We’re Still Waiting For the Unaltered ‘Star Wars’ Trilogy (Commentary)

Roadshow screenings of “Star Wars,” “The Empire Strikes Back” and “Return of the Jedi” are coming this summer, but they aren’t the versions we want

star wars special edition jabba 1997

On Tuesday, Alamo Drafthouse announced the “Return of the Trilogy” roadshow, which would bring theatrical screenings of the original “Star Wars” trilogy to 20 cities in the U.S. this August. They’ll be selling tickets starting May 4, also known on the Internet as “Star Wars” Day.

That’s great, right?

But there’s a catch. There’s always a catch with those old “Star Wars” movies. Drafthouse won’t be screening the un-messed-with versions of the trilogy. Instead, we’ll be getting the 1997 Special Edition versions.

Sure, it’s better than having to deal with the 2011 blu-ray versions, which is what has usually been screened on those rare occasions in the past few years when “Star Wars” hits the big screen again. Those were George Lucas‘ magnum opus of pointlessly changing things in the movies that made him a household name, throwing in all sorts of weird new jarring things. The Special Editions, by comparison, were pretty benign, so I guess you could say that getting those for these roadshow screenings is better than nothing.

But that’s not really how I feel about it. If I’m going to venture out of my home and pay money to see a “Star Wars” movie on the big screen, it either better be something I haven’t seen before (hello, “Rogue One”), or it should be the real “Star Wars.” Not the Special Editions. Not the blu-ray versions. The ones that are the same as what showed in theaters in 1977, 1980 and 1983.

It’s not complicated. I want it and so does everybody else. Having “unaltered original ‘Star Wars’ trilogy” on your marquee is the kind of thing that gets people lined up around the block. Because that’s something many of us have never gotten on the big screen before.

I get that the rights issues are a mess — 20th Century Fox still has the home video rights to the trilogy, and all the rights, period, to the original “Star Wars” film. I know George Lucas thinks of his decades of post-release changes are somehow fulfilling his original vision for those movies, and a lot of powerful Hollywood types feel sympathetic to that — particularly at Fox, which made more money than you can imagine off those things.

I also know I don’t give a shit about any of that. I’m a fan, and I want what I want. I want those ugly old X-Wings and a version of Mos Eisley that isn’t crammed full of low-res CGI beasts. I want a Sarlaac without that weird beak, and Death Stars that explode without a ring of fire. I want snowspeeders and Imperial walker that are surrounded by matte lines. I want the real thing.

When the blu-ray “Star Wars” box sets came out in 2011 I didn’t buy them because they didn’t give me the movies I wanted.

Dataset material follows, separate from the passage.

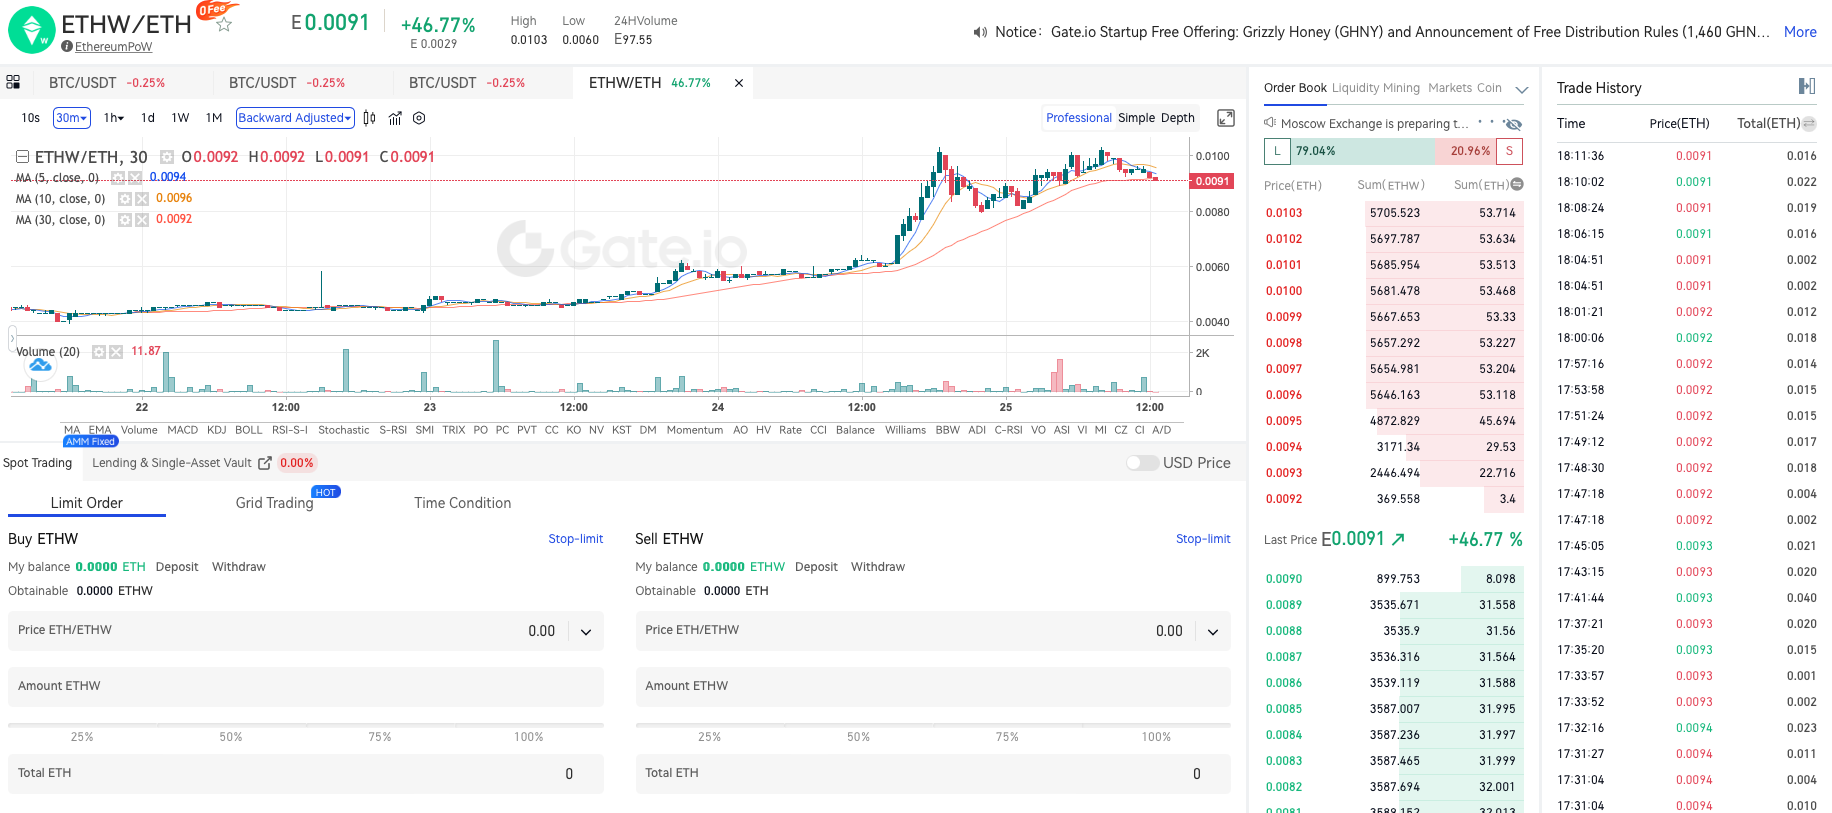1832x813 pixels.
Task: Expand chart to fullscreen
Action: [x=1225, y=118]
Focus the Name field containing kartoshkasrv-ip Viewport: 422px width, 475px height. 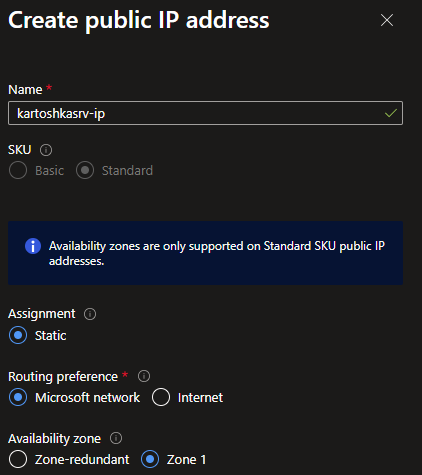point(205,113)
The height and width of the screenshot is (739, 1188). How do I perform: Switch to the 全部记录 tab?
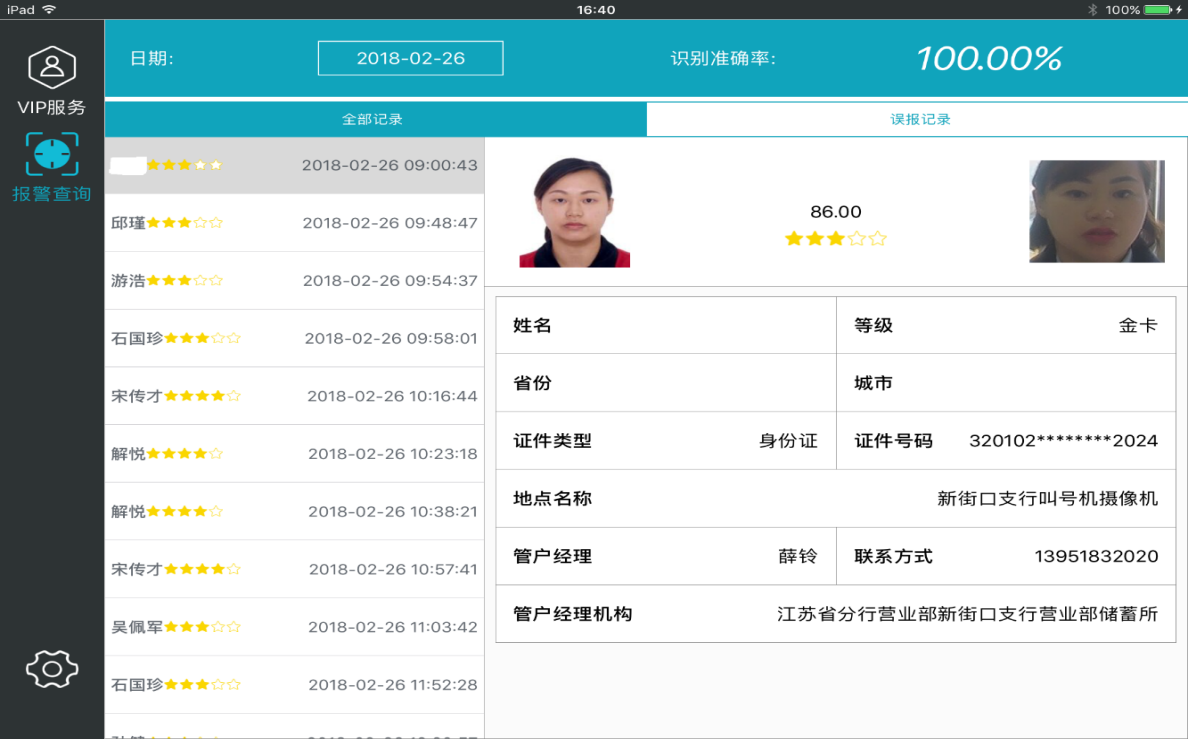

When those versions got digital releases in 2015 I didn’t buy them because they didn’t give me the movies I wanted. I’m stuck with the garbage, non-anamorphic DVDs editions that were transferred from a freaking laserdisc back in the day. Those did give me the movies I wanted, even if it does look like poop is smeared across every frame.

Those DVDs sell for hundreds of dollars on the secondhand market these days, by the way. Fox and Disney and George Lucas aren’t getting a dime off that, even though they very easily could be if they’d just print more copies.

Figure it out, Disney and Fox. Make me and the rest of my nerd brothers and sisters stand in a long line to see our favorite movies in a movie theater. This is supposed to be the Golden Age of “Star Wars.” But so long as the original versions of the original trilogy are held hostage by the powers that be, it’s not going to feel all that golden to me.